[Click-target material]
** BEGIN **

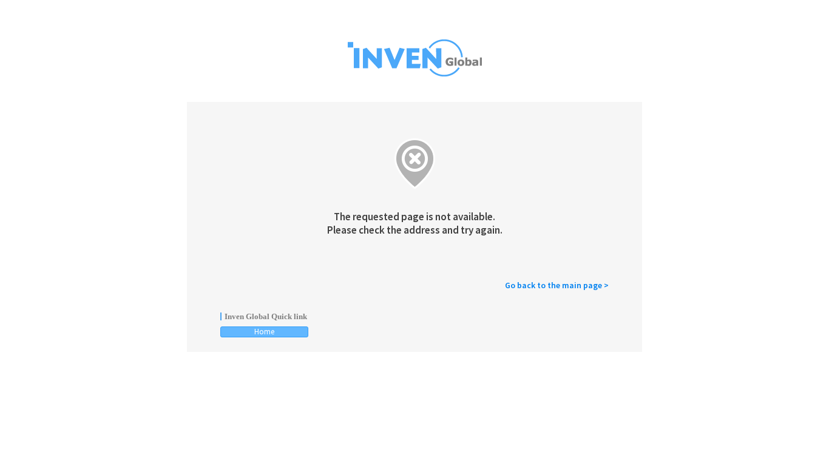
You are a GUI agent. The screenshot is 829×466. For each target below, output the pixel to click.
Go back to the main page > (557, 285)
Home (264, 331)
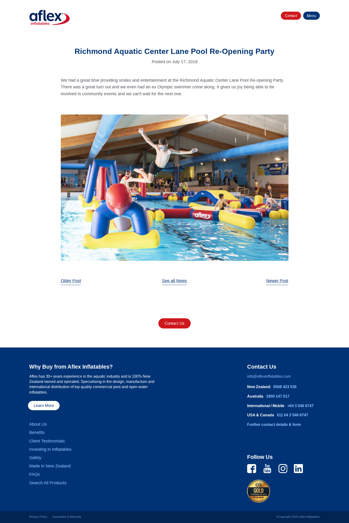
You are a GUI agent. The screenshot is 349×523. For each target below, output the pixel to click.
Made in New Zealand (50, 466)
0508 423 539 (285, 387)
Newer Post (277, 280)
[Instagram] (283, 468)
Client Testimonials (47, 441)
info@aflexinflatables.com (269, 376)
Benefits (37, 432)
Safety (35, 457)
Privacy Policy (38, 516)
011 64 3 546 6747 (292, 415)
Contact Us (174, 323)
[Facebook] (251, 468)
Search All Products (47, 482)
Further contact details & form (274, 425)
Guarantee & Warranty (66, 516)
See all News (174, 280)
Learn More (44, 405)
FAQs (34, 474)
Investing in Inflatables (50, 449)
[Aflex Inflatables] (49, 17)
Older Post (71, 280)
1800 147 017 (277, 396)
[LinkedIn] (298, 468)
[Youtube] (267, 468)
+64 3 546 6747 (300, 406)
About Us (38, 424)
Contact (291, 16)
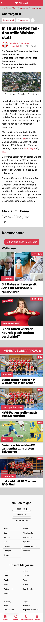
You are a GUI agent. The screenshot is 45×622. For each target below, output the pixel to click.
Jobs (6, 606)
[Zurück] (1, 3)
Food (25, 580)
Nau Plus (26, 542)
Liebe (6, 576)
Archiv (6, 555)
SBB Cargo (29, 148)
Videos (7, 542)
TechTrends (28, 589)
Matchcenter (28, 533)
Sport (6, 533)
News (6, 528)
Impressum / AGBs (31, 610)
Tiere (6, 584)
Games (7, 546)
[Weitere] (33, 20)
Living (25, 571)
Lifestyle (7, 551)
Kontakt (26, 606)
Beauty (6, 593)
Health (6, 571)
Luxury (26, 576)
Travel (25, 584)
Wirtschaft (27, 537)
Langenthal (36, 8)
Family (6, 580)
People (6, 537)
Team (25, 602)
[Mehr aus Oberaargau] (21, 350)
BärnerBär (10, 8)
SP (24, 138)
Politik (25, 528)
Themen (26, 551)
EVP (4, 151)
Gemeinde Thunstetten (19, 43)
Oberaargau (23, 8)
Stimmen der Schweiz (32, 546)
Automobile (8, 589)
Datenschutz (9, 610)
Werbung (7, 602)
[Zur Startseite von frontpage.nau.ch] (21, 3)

** END **
** BEGIN **

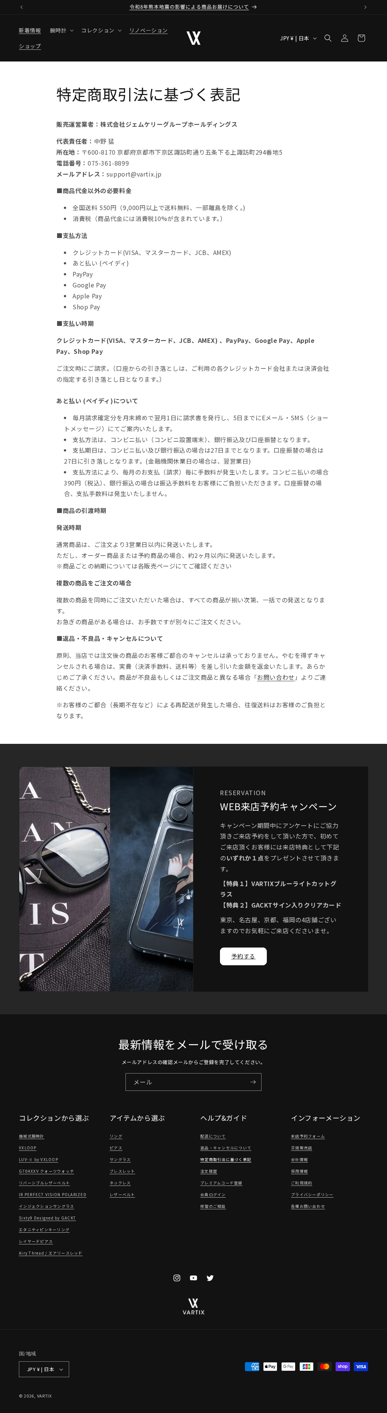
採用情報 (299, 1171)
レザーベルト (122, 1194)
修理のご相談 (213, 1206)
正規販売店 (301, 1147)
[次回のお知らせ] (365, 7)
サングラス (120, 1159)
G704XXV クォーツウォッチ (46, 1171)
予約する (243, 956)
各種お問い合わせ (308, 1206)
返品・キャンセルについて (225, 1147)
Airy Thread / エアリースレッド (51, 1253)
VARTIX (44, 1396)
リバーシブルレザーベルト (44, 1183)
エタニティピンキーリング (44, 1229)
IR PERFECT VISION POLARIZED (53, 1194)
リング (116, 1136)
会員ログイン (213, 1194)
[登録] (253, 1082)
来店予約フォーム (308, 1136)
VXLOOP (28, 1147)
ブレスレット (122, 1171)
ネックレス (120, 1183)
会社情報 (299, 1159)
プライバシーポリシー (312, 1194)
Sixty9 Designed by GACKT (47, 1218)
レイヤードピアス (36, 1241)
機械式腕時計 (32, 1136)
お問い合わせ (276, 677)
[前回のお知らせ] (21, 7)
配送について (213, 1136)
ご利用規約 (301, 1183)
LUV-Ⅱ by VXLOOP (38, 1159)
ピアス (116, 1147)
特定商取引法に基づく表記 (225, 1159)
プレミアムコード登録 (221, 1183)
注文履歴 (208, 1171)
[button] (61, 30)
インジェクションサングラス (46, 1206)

** END **
** BEGIN **

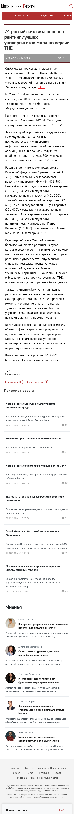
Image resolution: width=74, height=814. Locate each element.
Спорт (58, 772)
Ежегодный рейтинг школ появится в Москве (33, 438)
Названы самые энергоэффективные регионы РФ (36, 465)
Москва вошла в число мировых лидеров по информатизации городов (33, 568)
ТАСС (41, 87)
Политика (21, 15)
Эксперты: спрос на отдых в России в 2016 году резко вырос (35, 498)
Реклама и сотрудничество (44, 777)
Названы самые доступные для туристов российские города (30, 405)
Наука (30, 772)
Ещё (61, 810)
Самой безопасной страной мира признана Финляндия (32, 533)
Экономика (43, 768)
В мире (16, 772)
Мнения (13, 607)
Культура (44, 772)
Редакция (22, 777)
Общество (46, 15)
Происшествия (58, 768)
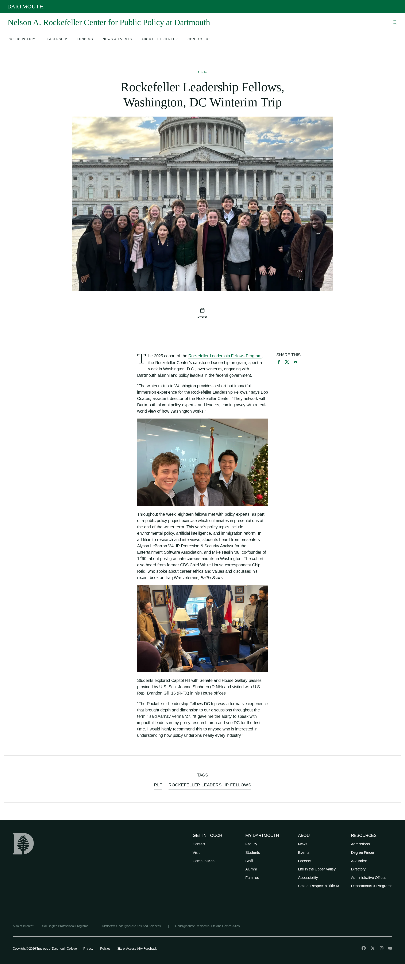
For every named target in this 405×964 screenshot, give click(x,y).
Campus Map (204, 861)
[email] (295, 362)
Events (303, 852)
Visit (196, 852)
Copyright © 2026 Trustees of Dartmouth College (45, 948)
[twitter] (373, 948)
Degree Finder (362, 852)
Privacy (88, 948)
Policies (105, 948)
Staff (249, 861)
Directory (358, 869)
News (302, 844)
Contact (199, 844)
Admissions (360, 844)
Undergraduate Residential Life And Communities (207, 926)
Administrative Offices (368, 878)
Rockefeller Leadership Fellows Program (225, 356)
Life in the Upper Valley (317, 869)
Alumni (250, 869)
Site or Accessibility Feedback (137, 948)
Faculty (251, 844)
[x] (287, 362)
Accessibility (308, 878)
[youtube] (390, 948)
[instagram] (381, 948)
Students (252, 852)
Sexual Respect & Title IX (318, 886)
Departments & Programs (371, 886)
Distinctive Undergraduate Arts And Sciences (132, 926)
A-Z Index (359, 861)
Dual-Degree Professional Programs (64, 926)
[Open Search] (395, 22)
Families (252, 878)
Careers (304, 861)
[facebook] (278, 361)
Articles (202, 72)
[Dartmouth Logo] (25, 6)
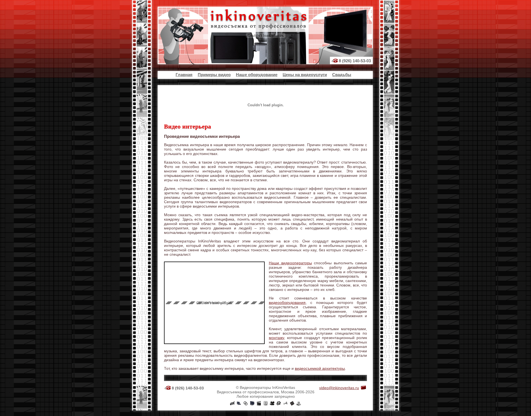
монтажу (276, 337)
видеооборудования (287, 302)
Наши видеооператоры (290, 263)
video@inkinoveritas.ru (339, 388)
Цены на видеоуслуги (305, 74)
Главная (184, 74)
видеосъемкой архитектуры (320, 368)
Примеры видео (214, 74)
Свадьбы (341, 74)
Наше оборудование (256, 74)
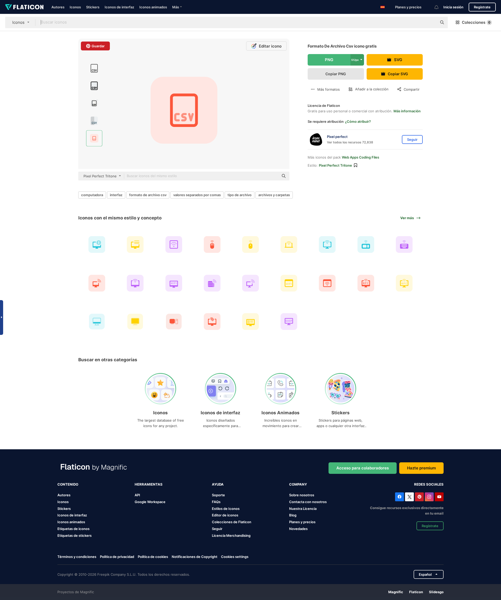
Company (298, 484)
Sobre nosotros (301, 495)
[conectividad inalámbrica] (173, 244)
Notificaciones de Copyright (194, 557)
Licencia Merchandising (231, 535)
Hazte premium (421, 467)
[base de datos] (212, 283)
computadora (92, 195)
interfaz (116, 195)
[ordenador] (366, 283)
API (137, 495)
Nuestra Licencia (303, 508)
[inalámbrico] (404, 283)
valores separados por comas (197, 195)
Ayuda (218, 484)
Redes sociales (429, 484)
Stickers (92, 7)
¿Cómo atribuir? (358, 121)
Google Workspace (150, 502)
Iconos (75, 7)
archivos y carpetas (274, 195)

** END **

[Request] Can you update the material starting at the line with "Цены на видеоуслуги (305, 74)" and ending at the line with "archivos y carpetas (274, 195)" by putting "Pásate a premium" in place of "Hazte premium" and keeping everything else the same? Omit the pictures from your answer.

[Correct output]
Цены на видеоуслуги (305, 74)
Главная (184, 74)
видеосъемкой архитектуры (320, 368)
Примеры видео (214, 74)
Свадьбы (341, 74)
Наше оборудование (256, 74)
Company (298, 484)
Sobre nosotros (301, 495)
[conectividad inalámbrica] (173, 244)
Notificaciones de Copyright (194, 557)
Licencia Merchandising (231, 535)
Pásate a premium (421, 467)
[base de datos] (212, 283)
computadora (92, 195)
interfaz (116, 195)
[ordenador] (366, 283)
API (137, 495)
Nuestra Licencia (303, 508)
[inalámbrico] (404, 283)
valores separados por comas (197, 195)
Ayuda (218, 484)
Redes sociales (429, 484)
Stickers (92, 7)
¿Cómo atribuir? (358, 121)
Google Workspace (150, 502)
Iconos (75, 7)
archivos y carpetas (274, 195)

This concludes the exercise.